Key custody defines the primary trust boundary. The local runner holds only the website's age (X25519) public key; the website holds the private key, which never appears in the repo, image, logs, or browser. Bundles are age(zstd(tar)) produced via the audited pyrage library — never hand-rolled crypto.
On receipt, the server processes each upload in a fixed order:
receive ciphertext -> sha256 -> decrypt with private key
-> enforce decompressed size / file-count limits
-> safe tar inspect (reject traversal / symlink / hardlink / device / fifo / absolute paths)
-> extract allowlisted files only -> validate JSON schemas
-> verify challenge token (server-signed, one-time, unexpired) + nonce
-> verify hash chains -> verify integrity root
-> verify benchmark/task versions + coverage
-> recompute scores from evaluator results -> compare recomputed vs claimed
-> audit summary -> persist metadata
-> delete plaintext + ciphertext temp filesDefault retention is KEEP_SUBMISSION_BUNDLES=false.

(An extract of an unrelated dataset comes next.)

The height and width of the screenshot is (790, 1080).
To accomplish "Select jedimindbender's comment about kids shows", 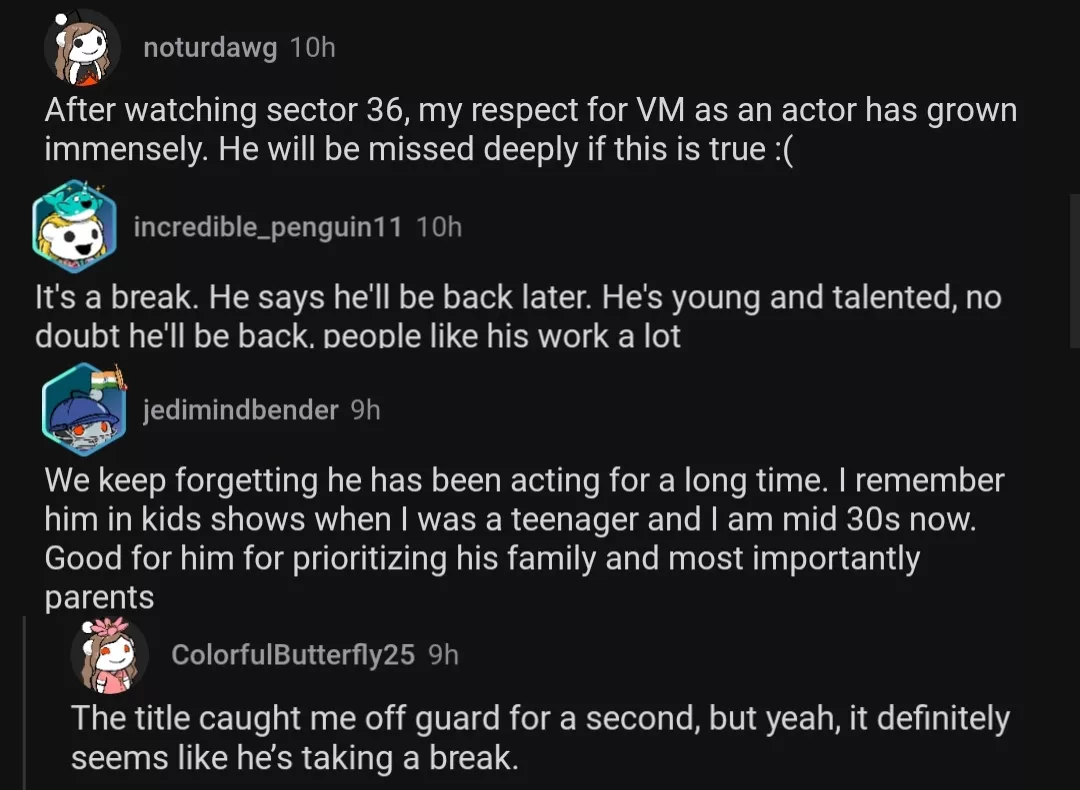I will 524,538.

Trust boundaries on the website
- Successful decryption does not grant
verified. Decryption only proves the bundle was encrypted to the site's key. Verification levels —self_reported,validated,audited,officially_verified,revoked— are assigned by the backend from what it can prove (see Verification levels). - Users cannot self-elevate. The backend refuses any upload field that would set
auditedorofficially_verified; those come only from a benchmark-team-controlled, approved third-party, hardware-attested, or official-rerun runner. - Bundles carry no secrets. Allowlisted files (
manifest.json,events.jsonl.zst,task_results.json,score_breakdown.json,faithfulness.json,network_summary.json,artifacts_manifest.json,integrity.json) never contain hidden seeds, reference solutions, API keys, private prompts, hidden reasoning, or unredacted full trajectories.
For the deeper rationale behind these boundaries, see the Security model; to stand the site up yourself, see Deployment.